Russia has also bought sensitive U.S.-origin chip equipment, the report said. The country bought three plasma-etch tools made by U.S.-based Lam Research -- two were shipped from South Korea and one was sent from Taiwan. The report said those tools were “old” and bought on the secondary market by Hong Kong-registered Smart Kit Technology -- which doesn’t have “an online presence” -- and were shipped directly from Korea and Taiwan to Russia-based OOO Izovak Engineering, which has ties to the Russian government.

The report noted that the Western companies that made these tools “had no relationship to these transactions, given that they first sold the tools in question years ago.” But secondary suppliers may have had a responsibility to stop those shipments, partly because Izovak has a “track record” of supplying equipment to Russian government-owned chip facilities.

Basic due diligence "would have flagged this as a high-risk transaction,” the report said. “Transactions such as these illustrate the need to expand export control enforcement efforts into secondary marketplaces, where older tools are traded.”

The report cites other similar transactions and calls on governments to impose more sanctions and export controls on Russian firms and their foreign suppliers. As Russia develops new “import patterns,” it said, “frequent sanctions imposition on firms dealing in restricted chips -- perhaps monthly or bimonthly -- will enhance the disruptive effects.”

Sanctions and export control authorities should also push distributors to devote more resources to their compliance and due diligence efforts, the report said.

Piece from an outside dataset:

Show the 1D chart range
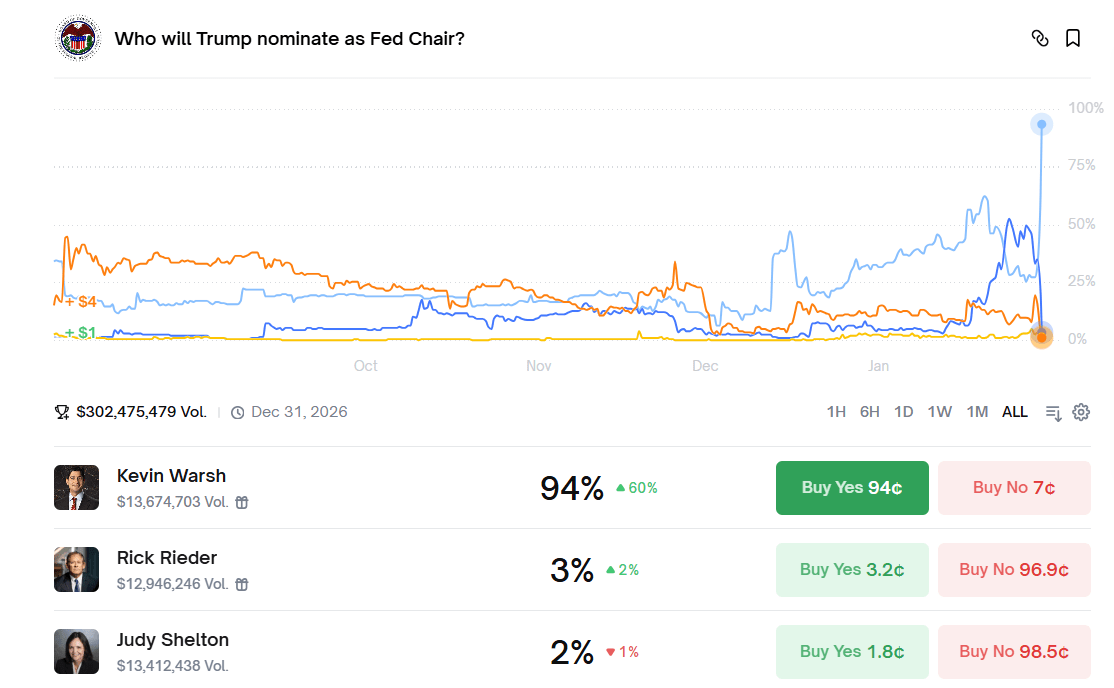The image size is (1114, 688). coord(904,412)
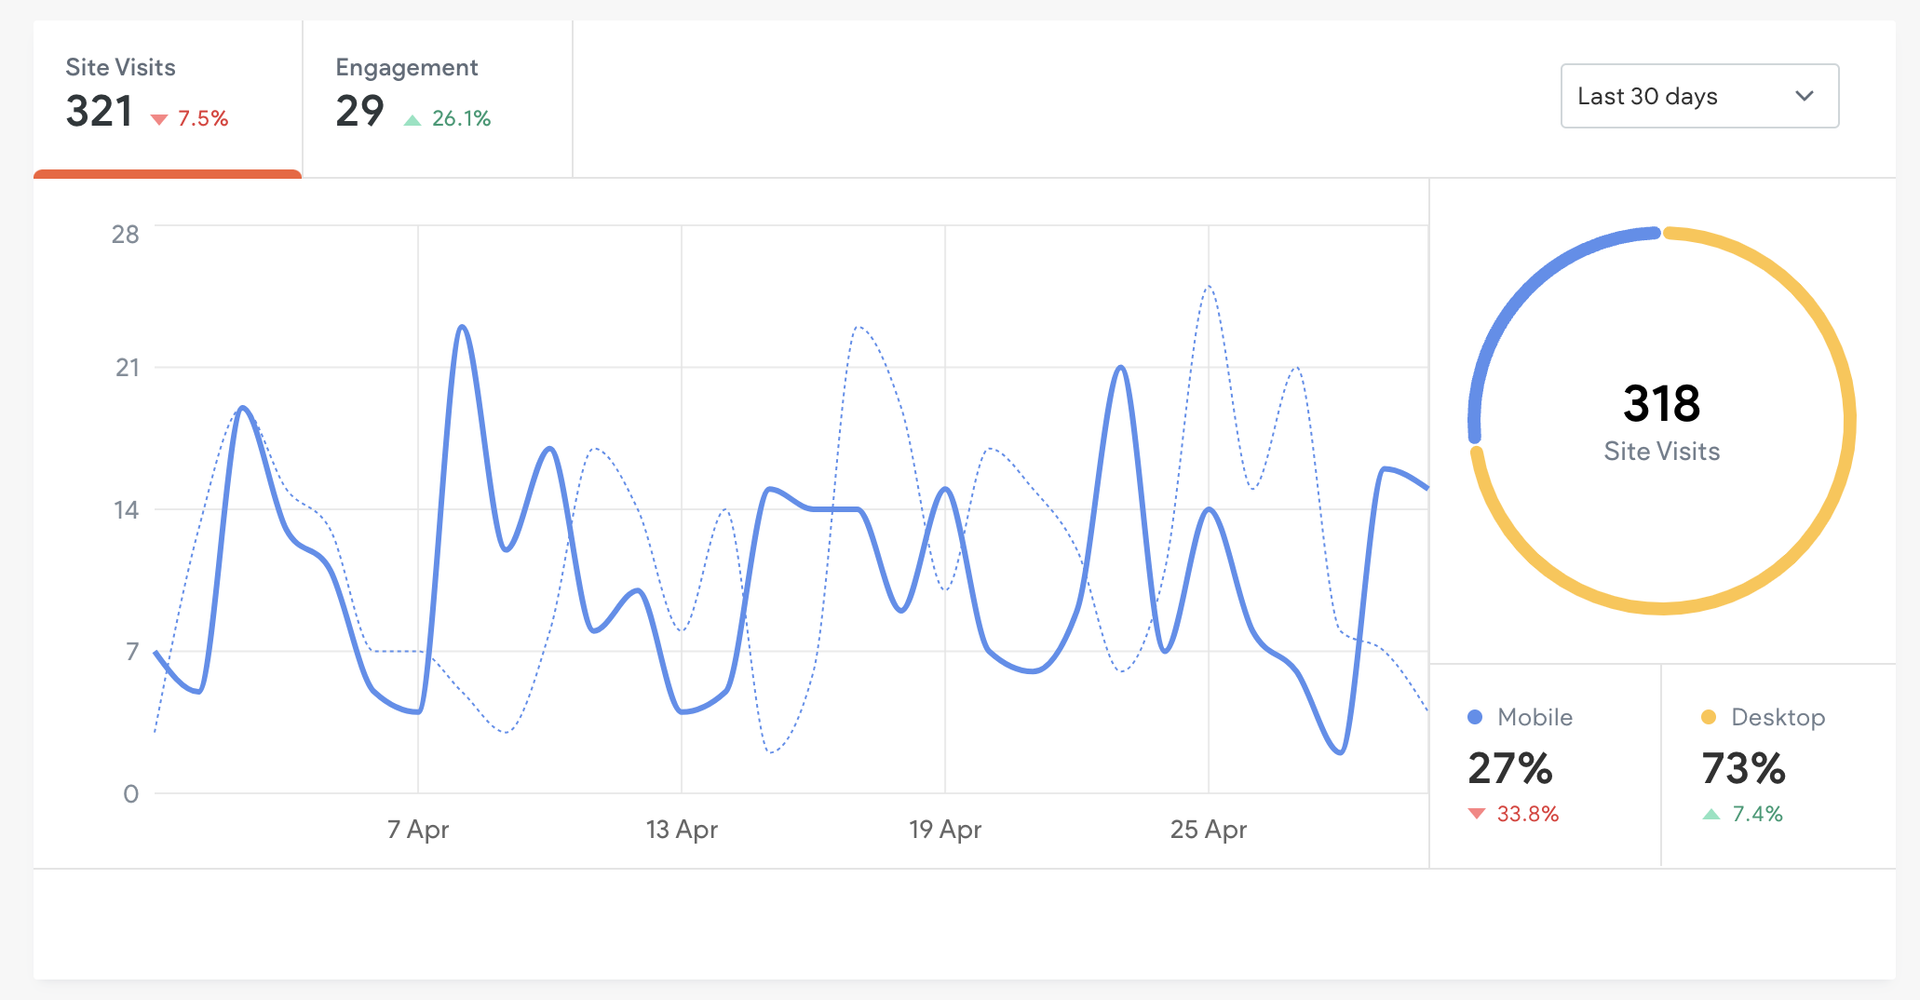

It said most chips, chipmaking materials and spare parts being bought by Russia are sold by Western semiconductor manufacturing companies to distributors, who then sell them “through additional layers of distributors.” Penalizing those distributors could help them better comply with U.S. export restrictions, the report said.

“Secondary markets and distributors should not be allowed to turn a blind eye,” it said.

Western governments should also pressure Chinese firms to stop sending chipmaking materials to Russia, the report said, saying “legitimate Chinese firms” like MCL Electronic Materials, Hangzhou Semiconductor Wafer, Guangdong Tianyu Semiconductor Technology and others “are repeatedly cited in Russian customs data as suppliers.”

Beijing will “never be a willing supporter of Western chip controls,” but Chinese companies “often” choose to comply with Western measures “when they face US punishment,” the report said. “Imposing similar costs on Chinese firms selling prohibited technology to Russia would enhance the efficacy of these restrictions.”